Recommended Resources to learn more about the Lagrangian Formalism
The momentum of our particle is defined to be p = dL/dq'. The force on it is defined to be F = dL/dq. The equations of motion - the so-called Euler-Lagrange equations - say that the rate of change of momentum equals the force: p' = F. That's how Lagrangians work!"
The geometry that underlies the physics of Hamilton and Lagrange’s classical mechanics and classical field theory has long been identified: this is symplectic geometry [Arnold 89] and variational calculus on jet bundles [Anderson 89, Olver 93]. In these theories, configuration spaces of physical systems are differentiable manifolds, possibly infinite-dimensional, and the physical dynamics is all encoded by way of certain globally defined differential forms on these spaces. https://arxiv.org/abs/1601.05956
Basic Idea:
In the Lagrangian approach we focus on the position and velocity of a particle, and compute what the particle does starting from the Lagrangian $L(q, \dot{q})$, which is a function
$$ L\colon TQ \to \mathbb{R} $$
where the tangent bundle is the space of position-velocity pairs. But we're led to consider momentum
$$ p_i = \frac{\partial L}{\partial \dot{q}^i} $$
since the equations of motion tell us how it changes
$$ \frac{d p_i}{d t} = \frac{\partial L}{\partial q^i} .$$
page 52 in http://math.ucr.edu/home/baez/classical/texfiles/2005/book/classical.pdf
Recommended Resources to learn more about the Lagrangian Formalism:
The Lagrangian formalism is an almost universal framework that is applicable in most branches of physics. It's especially useful whenever we try to exploit symmetries to make problems simpler.
It was invented originally as an alternative to Newton's classical mechanics, but is now an essential part of the best theory of physics that we have.
The reason for the popularity is that it turns out guessing the correct equations that describe nature at the most fundamental level isn't a very good method, because the human intuition fails on this scale. The Lagrangian formalism makes it possible to derive the correct equations systematically.

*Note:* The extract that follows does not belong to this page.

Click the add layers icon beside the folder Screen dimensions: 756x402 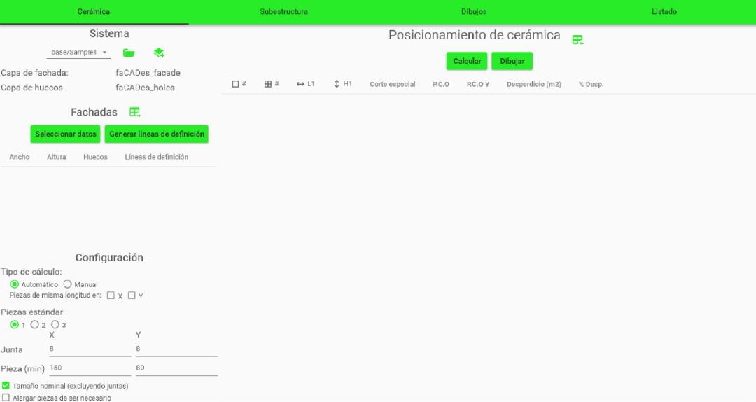(x=159, y=53)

In simple terms the Lagrangian, the most important thing in this formalism, is the object that we use to derive the fundamental equations.
We want equations that look the same for every observer, because otherwise our equations would be useless. Therefore, we have the strong condition that our Lagrangian must not only look the same for different observers, but must stay exactly the same. Otherwise we would get different equations.
This helps immensely and rules out a lot of possibilities.
Formulated differently: The Lagrangian formalism is the perfect framework to work with symmetries and symmetries are the best thing that we can use to derive the fundamental equations of nature instead of guessing.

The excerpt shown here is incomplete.